• Records supplied:

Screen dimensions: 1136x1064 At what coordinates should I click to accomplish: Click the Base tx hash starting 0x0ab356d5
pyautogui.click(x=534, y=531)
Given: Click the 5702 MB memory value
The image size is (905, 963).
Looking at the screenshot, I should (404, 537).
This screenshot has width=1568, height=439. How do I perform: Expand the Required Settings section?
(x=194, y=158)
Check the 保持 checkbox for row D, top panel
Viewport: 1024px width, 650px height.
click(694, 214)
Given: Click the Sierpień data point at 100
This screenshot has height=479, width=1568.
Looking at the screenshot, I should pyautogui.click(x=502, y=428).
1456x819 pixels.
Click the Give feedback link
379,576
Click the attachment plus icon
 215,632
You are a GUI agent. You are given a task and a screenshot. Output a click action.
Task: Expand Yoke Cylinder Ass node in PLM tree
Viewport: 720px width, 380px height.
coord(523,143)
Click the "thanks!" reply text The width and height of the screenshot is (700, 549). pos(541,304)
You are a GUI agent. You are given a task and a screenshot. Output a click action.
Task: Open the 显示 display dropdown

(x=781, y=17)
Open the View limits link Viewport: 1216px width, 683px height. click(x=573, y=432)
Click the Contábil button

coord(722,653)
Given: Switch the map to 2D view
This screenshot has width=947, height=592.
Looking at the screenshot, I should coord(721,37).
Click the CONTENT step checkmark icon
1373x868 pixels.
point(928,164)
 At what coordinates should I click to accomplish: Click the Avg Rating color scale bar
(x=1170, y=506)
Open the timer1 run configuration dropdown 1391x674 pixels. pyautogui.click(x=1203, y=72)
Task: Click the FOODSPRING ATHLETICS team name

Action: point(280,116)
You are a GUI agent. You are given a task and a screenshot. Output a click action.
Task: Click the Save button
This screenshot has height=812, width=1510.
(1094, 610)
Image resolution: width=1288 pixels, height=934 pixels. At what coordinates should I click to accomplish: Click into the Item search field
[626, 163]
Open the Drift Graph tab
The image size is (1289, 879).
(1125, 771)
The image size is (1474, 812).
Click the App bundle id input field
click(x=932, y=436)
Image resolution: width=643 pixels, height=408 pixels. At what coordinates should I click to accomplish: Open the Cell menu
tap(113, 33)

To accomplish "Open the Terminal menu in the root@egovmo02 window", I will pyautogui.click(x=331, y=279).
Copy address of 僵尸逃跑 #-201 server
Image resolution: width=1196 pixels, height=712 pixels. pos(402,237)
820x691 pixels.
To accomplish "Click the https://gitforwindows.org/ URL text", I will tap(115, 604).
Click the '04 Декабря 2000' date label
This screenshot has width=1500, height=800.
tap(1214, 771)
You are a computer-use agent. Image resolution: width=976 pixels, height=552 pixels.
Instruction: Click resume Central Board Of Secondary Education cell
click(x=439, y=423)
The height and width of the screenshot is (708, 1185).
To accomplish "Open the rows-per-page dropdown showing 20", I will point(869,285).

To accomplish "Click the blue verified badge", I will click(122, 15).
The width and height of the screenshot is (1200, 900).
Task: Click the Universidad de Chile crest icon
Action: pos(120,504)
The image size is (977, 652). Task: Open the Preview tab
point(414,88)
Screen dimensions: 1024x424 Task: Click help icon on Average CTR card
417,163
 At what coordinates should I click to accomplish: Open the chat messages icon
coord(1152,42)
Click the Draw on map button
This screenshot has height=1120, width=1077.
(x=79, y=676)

• Work instruction: Repeat the records exactly, leaving out none of them.

• Result of this task:
Screen dimensions: 1136x1064 At what coordinates should I click to accomplish: Click the Base tx hash starting 0x0ab356d5
pyautogui.click(x=534, y=531)
Given: Click the 5702 MB memory value
The image size is (905, 963).
Looking at the screenshot, I should (404, 537).
This screenshot has width=1568, height=439. How do I perform: Expand the Required Settings section?
(x=194, y=158)
Check the 保持 checkbox for row D, top panel
Viewport: 1024px width, 650px height.
click(694, 214)
Given: Click the Sierpień data point at 100
This screenshot has height=479, width=1568.
Looking at the screenshot, I should pyautogui.click(x=502, y=428).
1456x819 pixels.
Click the Give feedback link
379,576
Click the attachment plus icon
 215,632
You are a GUI agent. You are given a task and a screenshot. Output a click action.
Task: Expand Yoke Cylinder Ass node in PLM tree
Viewport: 720px width, 380px height.
coord(523,143)
Click the "thanks!" reply text The width and height of the screenshot is (700, 549). pos(541,304)
You are a GUI agent. You are given a task and a screenshot. Output a click action.
Task: Open the 显示 display dropdown

(x=781, y=17)
Open the View limits link Viewport: 1216px width, 683px height. click(x=573, y=432)
Click the Contábil button

coord(722,653)
Given: Switch the map to 2D view
This screenshot has width=947, height=592.
Looking at the screenshot, I should coord(721,37).
Click the CONTENT step checkmark icon
1373x868 pixels.
point(928,164)
 At what coordinates should I click to accomplish: Click the Avg Rating color scale bar
(x=1170, y=506)
Open the timer1 run configuration dropdown 1391x674 pixels. pyautogui.click(x=1203, y=72)
Task: Click the FOODSPRING ATHLETICS team name

Action: point(280,116)
You are a GUI agent. You are given a task and a screenshot. Output a click action.
Task: Click the Save button
This screenshot has height=812, width=1510.
(1094, 610)
Image resolution: width=1288 pixels, height=934 pixels. At what coordinates should I click to accomplish: Click into the Item search field
[626, 163]
Open the Drift Graph tab
The image size is (1289, 879).
(1125, 771)
The image size is (1474, 812).
Click the App bundle id input field
click(x=932, y=436)
Image resolution: width=643 pixels, height=408 pixels. At what coordinates should I click to accomplish: Open the Cell menu
tap(113, 33)

To accomplish "Open the Terminal menu in the root@egovmo02 window", I will pyautogui.click(x=331, y=279).
Copy address of 僵尸逃跑 #-201 server
Image resolution: width=1196 pixels, height=712 pixels. pos(402,237)
820x691 pixels.
To accomplish "Click the https://gitforwindows.org/ URL text", I will tap(115, 604).
Click the '04 Декабря 2000' date label
This screenshot has width=1500, height=800.
tap(1214, 771)
You are a computer-use agent. Image resolution: width=976 pixels, height=552 pixels.
Instruction: Click resume Central Board Of Secondary Education cell
click(x=439, y=423)
The height and width of the screenshot is (708, 1185).
To accomplish "Open the rows-per-page dropdown showing 20", I will point(869,285).

To accomplish "Click the blue verified badge", I will click(122, 15).
The width and height of the screenshot is (1200, 900).
Task: Click the Universidad de Chile crest icon
Action: pos(120,504)
The image size is (977, 652). Task: Open the Preview tab
point(414,88)
Screen dimensions: 1024x424 Task: Click help icon on Average CTR card
417,163
 At what coordinates should I click to accomplish: Open the chat messages icon
coord(1152,42)
Click the Draw on map button
This screenshot has height=1120, width=1077.
(x=79, y=676)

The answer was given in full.